**What is being asked:** How do the lines below between the ones holding "Viewport: 728px width, 588px height." and "Select the Responses column header", inclusive, read? Give them again exactly, with no other lines.

**Given records:**
━━━━━━━━━━━━━━━━━━━━━━━━━━━━━━

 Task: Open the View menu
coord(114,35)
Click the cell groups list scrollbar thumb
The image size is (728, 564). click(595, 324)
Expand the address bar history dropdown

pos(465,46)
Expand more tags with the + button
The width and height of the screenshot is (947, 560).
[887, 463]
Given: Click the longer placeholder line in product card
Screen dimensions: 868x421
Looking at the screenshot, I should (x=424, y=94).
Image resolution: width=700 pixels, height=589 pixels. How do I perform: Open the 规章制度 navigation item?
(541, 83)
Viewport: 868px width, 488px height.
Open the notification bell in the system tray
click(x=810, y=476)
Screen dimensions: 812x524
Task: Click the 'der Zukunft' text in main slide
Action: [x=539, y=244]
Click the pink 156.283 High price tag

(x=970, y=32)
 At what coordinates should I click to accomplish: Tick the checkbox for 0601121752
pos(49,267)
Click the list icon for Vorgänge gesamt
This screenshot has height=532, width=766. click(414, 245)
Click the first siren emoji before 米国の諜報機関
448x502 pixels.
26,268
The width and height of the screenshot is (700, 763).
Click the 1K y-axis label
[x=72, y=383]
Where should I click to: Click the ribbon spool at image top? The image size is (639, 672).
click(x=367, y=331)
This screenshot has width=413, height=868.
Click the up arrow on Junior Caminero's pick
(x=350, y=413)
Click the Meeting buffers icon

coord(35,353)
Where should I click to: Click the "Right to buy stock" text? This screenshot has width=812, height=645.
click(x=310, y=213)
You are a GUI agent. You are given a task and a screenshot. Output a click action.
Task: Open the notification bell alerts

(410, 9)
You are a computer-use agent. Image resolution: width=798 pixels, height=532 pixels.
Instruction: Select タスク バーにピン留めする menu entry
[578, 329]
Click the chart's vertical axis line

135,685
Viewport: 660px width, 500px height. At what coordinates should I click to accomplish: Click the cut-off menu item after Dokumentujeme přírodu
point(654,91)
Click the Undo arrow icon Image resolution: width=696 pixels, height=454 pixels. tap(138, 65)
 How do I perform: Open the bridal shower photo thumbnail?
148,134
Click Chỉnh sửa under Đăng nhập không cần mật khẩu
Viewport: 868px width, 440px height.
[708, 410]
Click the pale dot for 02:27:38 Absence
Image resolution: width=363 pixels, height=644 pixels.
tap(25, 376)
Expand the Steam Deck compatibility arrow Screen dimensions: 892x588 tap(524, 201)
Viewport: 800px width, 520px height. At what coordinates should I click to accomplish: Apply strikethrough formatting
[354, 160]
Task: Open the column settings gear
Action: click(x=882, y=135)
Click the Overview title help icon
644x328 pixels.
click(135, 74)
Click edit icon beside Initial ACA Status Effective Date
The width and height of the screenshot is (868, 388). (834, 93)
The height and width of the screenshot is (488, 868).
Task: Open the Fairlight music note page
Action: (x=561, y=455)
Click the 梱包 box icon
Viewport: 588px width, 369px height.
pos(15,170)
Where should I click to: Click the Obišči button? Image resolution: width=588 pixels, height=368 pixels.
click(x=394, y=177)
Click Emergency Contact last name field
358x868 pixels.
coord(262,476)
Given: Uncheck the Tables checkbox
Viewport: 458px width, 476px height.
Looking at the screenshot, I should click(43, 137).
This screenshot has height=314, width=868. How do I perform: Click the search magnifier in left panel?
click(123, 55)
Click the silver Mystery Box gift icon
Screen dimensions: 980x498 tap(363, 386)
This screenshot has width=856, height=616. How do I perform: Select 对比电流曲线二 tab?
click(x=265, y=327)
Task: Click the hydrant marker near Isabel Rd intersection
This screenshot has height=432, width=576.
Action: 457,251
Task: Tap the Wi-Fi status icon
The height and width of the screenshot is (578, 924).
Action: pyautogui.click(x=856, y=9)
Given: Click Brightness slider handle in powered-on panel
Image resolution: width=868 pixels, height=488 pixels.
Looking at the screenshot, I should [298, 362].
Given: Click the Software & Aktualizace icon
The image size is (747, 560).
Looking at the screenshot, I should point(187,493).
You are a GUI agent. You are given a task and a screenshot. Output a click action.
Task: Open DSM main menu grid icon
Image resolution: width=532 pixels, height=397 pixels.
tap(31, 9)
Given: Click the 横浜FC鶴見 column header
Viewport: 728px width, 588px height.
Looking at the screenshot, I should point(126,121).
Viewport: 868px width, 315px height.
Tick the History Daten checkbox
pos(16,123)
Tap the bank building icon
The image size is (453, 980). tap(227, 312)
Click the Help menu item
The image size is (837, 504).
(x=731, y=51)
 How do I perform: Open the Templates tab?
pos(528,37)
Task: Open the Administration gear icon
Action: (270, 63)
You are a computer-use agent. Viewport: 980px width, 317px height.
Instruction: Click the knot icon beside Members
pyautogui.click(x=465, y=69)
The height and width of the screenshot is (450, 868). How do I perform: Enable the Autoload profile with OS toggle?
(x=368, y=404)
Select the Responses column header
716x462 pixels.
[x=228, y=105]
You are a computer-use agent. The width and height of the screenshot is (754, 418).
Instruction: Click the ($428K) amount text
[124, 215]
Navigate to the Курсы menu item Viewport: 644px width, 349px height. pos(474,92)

━━━━━━━━━━━━━━━━━━━━━━━━━━━━━━

**Solution to this problem:**
Viewport: 728px width, 588px height.
Looking at the screenshot, I should point(126,121).
Viewport: 868px width, 315px height.
Tick the History Daten checkbox
pos(16,123)
Tap the bank building icon
The image size is (453, 980). tap(227, 312)
Click the Help menu item
The image size is (837, 504).
(x=731, y=51)
 How do I perform: Open the Templates tab?
pos(528,37)
Task: Open the Administration gear icon
Action: (270, 63)
You are a computer-use agent. Viewport: 980px width, 317px height.
Instruction: Click the knot icon beside Members
pyautogui.click(x=465, y=69)
The height and width of the screenshot is (450, 868). How do I perform: Enable the Autoload profile with OS toggle?
(x=368, y=404)
Select the Responses column header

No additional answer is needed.